It is also important to understand why hash tables are employed in preference to a more sophisticated data structure, such as a tree. Insertion into a hash table is O(1) if hashed objects are maintained in last-in first-out (LIFO) order in each bucket. A tree insertion or deletion is O(log n). Object deletion and hash table lookup operations are often O(n/m) (where n is the number of objects in the table and m is the number of buckets), which approaches O(1) when the hash function spreads hashed objects evenly through the hash table and there are more hash buckets than objects to be stored. Finally, if designers are careful about hash table architecture, they can keep the average lookup time for both successful and unsuccessful lookups low (i.e. less than O(log n)) by using a large hash table and a hash function that thoroughly randomizes the key.
We want to know if larger or dynamically sized hash tables improve system performance, and if they do, by how much. In this report we analyze several critical hash tables in the Linux kernel, and describe minor tuning changes that can improve Linux performance by a considerable margin. We also show that current hash functions in the Linux kernel are, in general, appropriate for use with dynamically sized hash tables. The remainder of this report is organized as follows. Section 2 outlines our methodology. In Section 3, we separately examine four critical kernel hash tables and show how modifications to each hash table affect overall system performance. Section 4 reports results of combining the findings of Section 3. We discuss hash function theory as it applies on modern CPU architectures in Section 5, and Section 6 concludes the report.
We use the SPEC SDM benchmark suite to drive our tests [7]. SDM emulates a multi-tasking software development workload with a fixed script of commands typically used by software developers, such as cc, ed, nroff, and spell. We model offered load by varying the number of simulated users, i.e., concurrent instances of the script that run during the benchmark. The throughput values generated by the benchmark are in units of "scripts per hour." Each value is calculated by measuring the elapsed time for a given benchmark run, then dividing by the number of concurrent scripts running during the benchmark run. The elapsed time is measured in hundredths of a second.
We benchmark two hardware bases:
At the time of these tests, these machines were loaded with the Red Hat 5.2 distribution using a 2.2.5 Linux kernel built with egcs 1.1.1, and using glibc 2.0 as installed with Red Hat.

= Task requirements =
In the hash table report, what benchmark suite drives the tests? The listing after this hash table report is separate material and has no connection to it.

= Stored rows =

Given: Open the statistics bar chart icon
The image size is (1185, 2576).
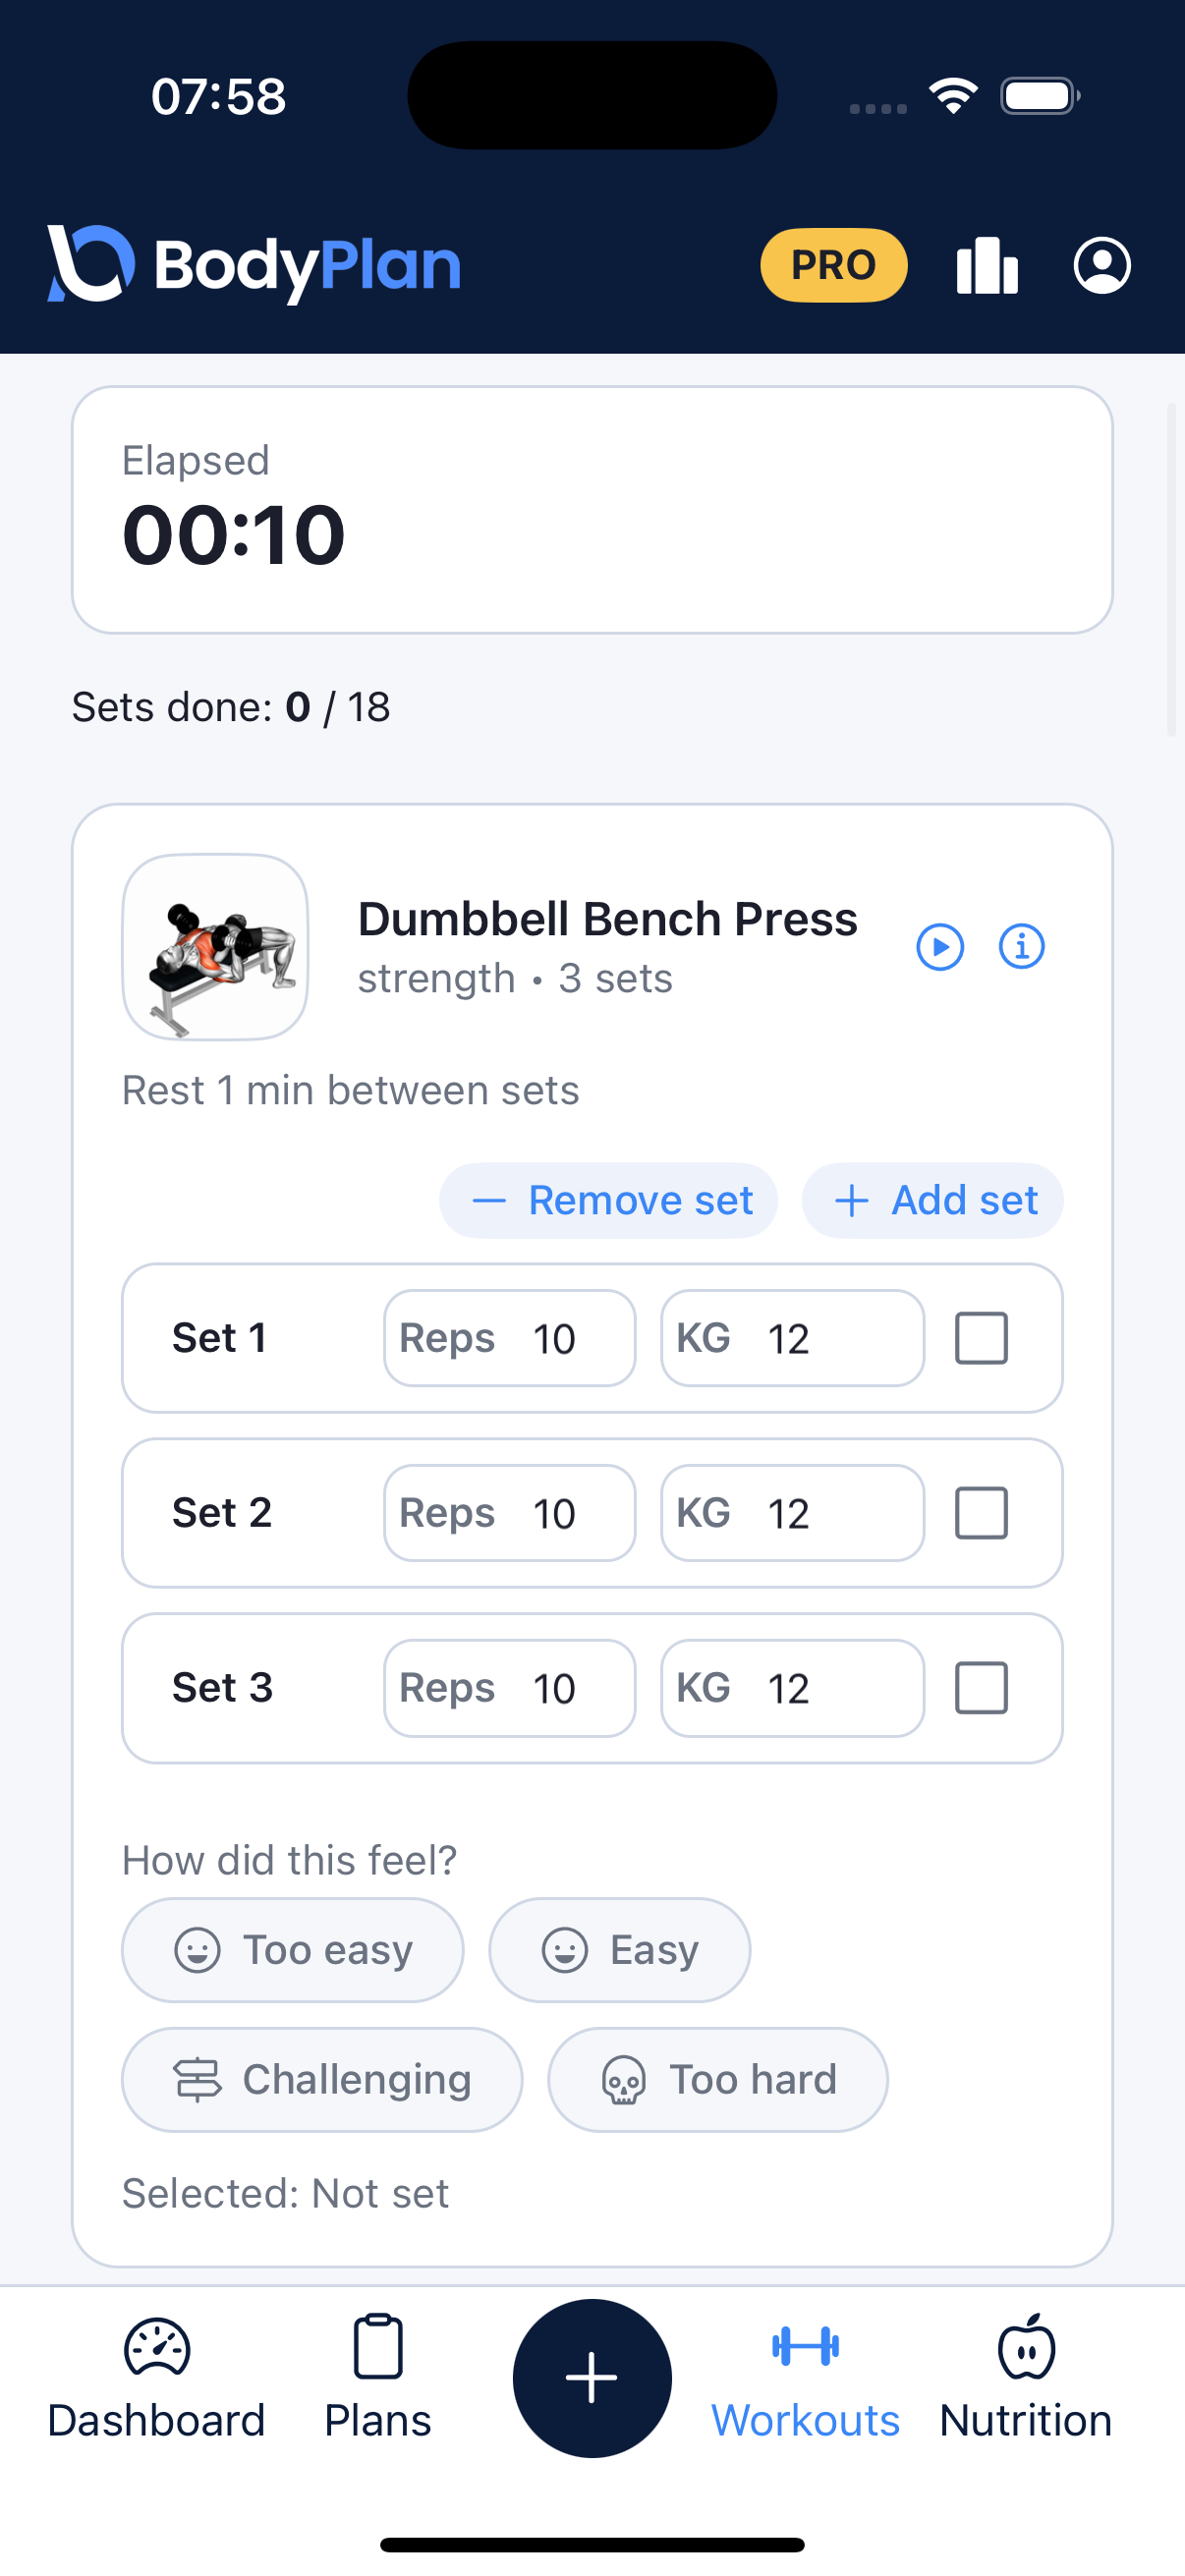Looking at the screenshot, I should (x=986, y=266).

...

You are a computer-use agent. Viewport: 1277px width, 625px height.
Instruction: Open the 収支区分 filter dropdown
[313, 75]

= Result for this task =
The SPEC SDM benchmark suite.